• Aufgaben:
**1)** Beantworte zum Bericht über den Gailtaler Höhenweg die folgenden Fragen jeweils kurz:
(a) Wie hoch ist der Golz-Gipfel?
(b) Was steht auf dem Möschacher Wipfel anstelle eines Gipfelkreuzes?
(c) Seit welchem Jahr besteht die offene Rechnung mit diesem Abschnitt des Gailtaler Höhenweges?
**2)** Nenne aus dem Bericht über den Gailtaler Höhenweg alle Orte, hinter denen eine Höhe in Metern (m) in Klammern steht, jeweils mit dieser Höhe.
**3)** Führe den Bericht über den Gailtaler Höhenweg im Anschluss an seinen letzten Satz weiter.

Written by 20:25 Österreich, Kärnten, Mehrtagestour • 2 Comments

Gailtaler Höhenweg: Überschreitung Spitzegelgrat

1. Tag: Jadersdorf – Obervellacher Alm (Auf-/Abstieg 1700/700 hm, ca. 15 km)
2. Tag: Obervellacher Alm – Pressegger See (Auf-/Abstieg 700/1800 hm, ca. 12 km)

Heute geht’s auf einen Abschnitt des Gailtaler Höhenweges, mit dem ich seit 2011 eine Rechnung offen habe. Damals habe ich mit Zelt den Weg von Osttirol zum Dobratsch einigermaßen gut gemeistert, aber für die wirklich hohen Berge war ich (im Mai bei Altschnee) zu feig (Tourenbericht hier).

Ich kann mich noch gut erinnern, wie ich damals Freund Andi gefragt habe, welche Probleme mir in diesen 8 Tagen begegnen könnten, und er hat irgendwas von “Trinkwasser” geredet, während ich vor jedem Egel am Weg einen Heidenrespekt hatte.

Also spulen wir die Uhr 12 Jahre nach vorne: Losgehen tut es diesmal im Tal (von Jadersdorf zur Jadersdorfer Ochsenalm und Kohlröslhütte) – und es heißt erst einmal, die Höhenmeter hinauf zum Gailtaler Höhenweg abzuarbeiten. Ab der Jadersdorfer Alm ist man prinzipiell oberhalb der Waldgrenze:

Begleitet werde ich heute von Freundin S. – eine von zwei äußerst gängigen Berggämsen, mit denen ich dieses Wochenende gemeinsam bestreiten darf. Die zweite Gams wird allerdings erst unterwegs zu uns stoßen.
Wir wandern also am Anreisetag noch zu zweit gemütlich an der Kohlröslhütte vorbei auf den Golz zu:

Auf dem Westanstieg zum Gipfel, den uns Gams II empfohlen hat, ist man fast immer hintrisch unterwegs, weil der Ausblick auf Reißkofel links und Weissensee rechts einfach so genial ist:

Vom Golz-Gipfel (2004 m) sehe ich nach rund 1300 Höhenmetern die erste Möglichkeit auf ein kühles Bier heraufschimmern – und TATSÄCHLICH, die Radniger Alm (1554 m) – eine Dreiviertelstunde unter uns – lässt diesbezüglich keine Wünsche offen.

Gams I ist Bier ist ungleich weniger heilig als mir. Sie eilt von der Radniger Alm zu unserem Nachtquartier voraus, während ich – nach Biergenuss gut gelaunt – noch einen Besuch auf dem Möschacher Wipfel (1911 m) einschiebe, den mir Gams II in den letzten 12 Stunden sicher mindestens drei Mal ans Herz gelegt hat … ZU RECHT – weil ich mir einen Haxen ausfreu’, wie da oben statt einem Gipfelkreuz ein origineller Krummstab steht.
Also lass’ ich den Krummstab unseren morgigen Ostgrat abstauben …

… um mich dann doch von der großartigen Aussicht rundherum zu lösen und mich zu unserem Quartier aufzumachen. Im Bild unser morgiger Weg, und in der Mitte unten …

… die Obervellacher Alm, die uns Andi (Gams II) vermittelt hat (übrigens bemerkenswert, wie sehr sich die beiden Hütten von ihrem Hausberg ähneln – siehe Foto von der Radinger Alm oben).

• Angezeigte Daten:
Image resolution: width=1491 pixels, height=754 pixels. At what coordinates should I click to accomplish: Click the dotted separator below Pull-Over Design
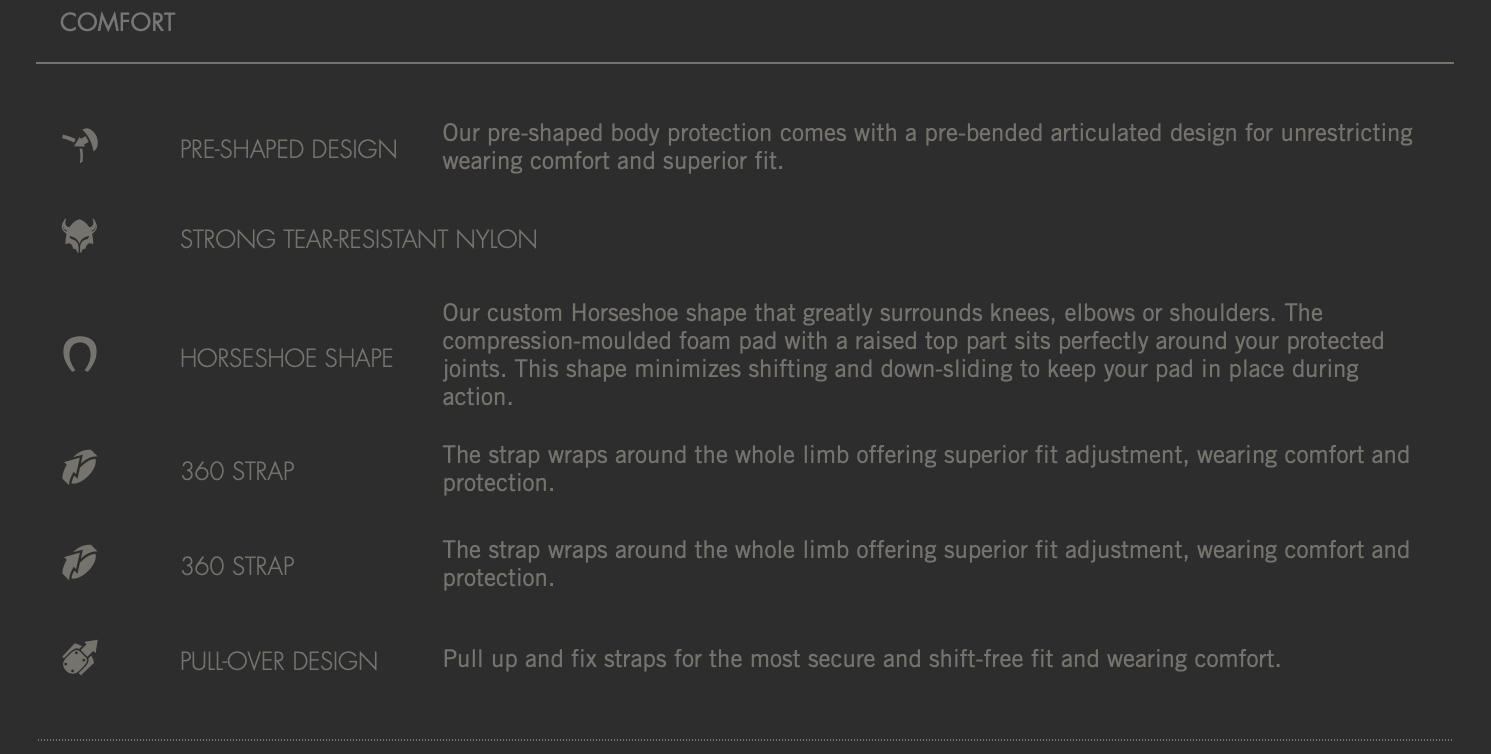click(745, 740)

• Antworten der Reihe nach:
**1)**
(a) 2004 m
(b) Ein origineller Krummstab
(c) Seit 2011

**2)**
Golz-Gipfel (2004 m)
Radniger Alm (1554 m)
Möschacher Wipfel (1911 m)

**3)**
Supersympathisch geht’s hier zu. Am Abend sind wir Selbstversorger, nicht ohne dass uns (Senner) Hannes ein Lagerfeuer (!) vorbereitet hat. Also Füße ausstrecken Richtung Karnische Alpen …. Ausblick auf die ganze Welt, riesiger Jausenteller, offener Getränkekeller. Gams I wird es später treffend “wie vom Universum bestellt” zusammenfassen.

Nächster Morgen – gleiche Blickrichtung: Regenbogen und Erna:

Gams II (Andi) hat sich für 07:30 angekündigt. Und tatsächlich – er biegt um die Ecke und steht kurz danach vor uns wie der Road Runner – beep beep!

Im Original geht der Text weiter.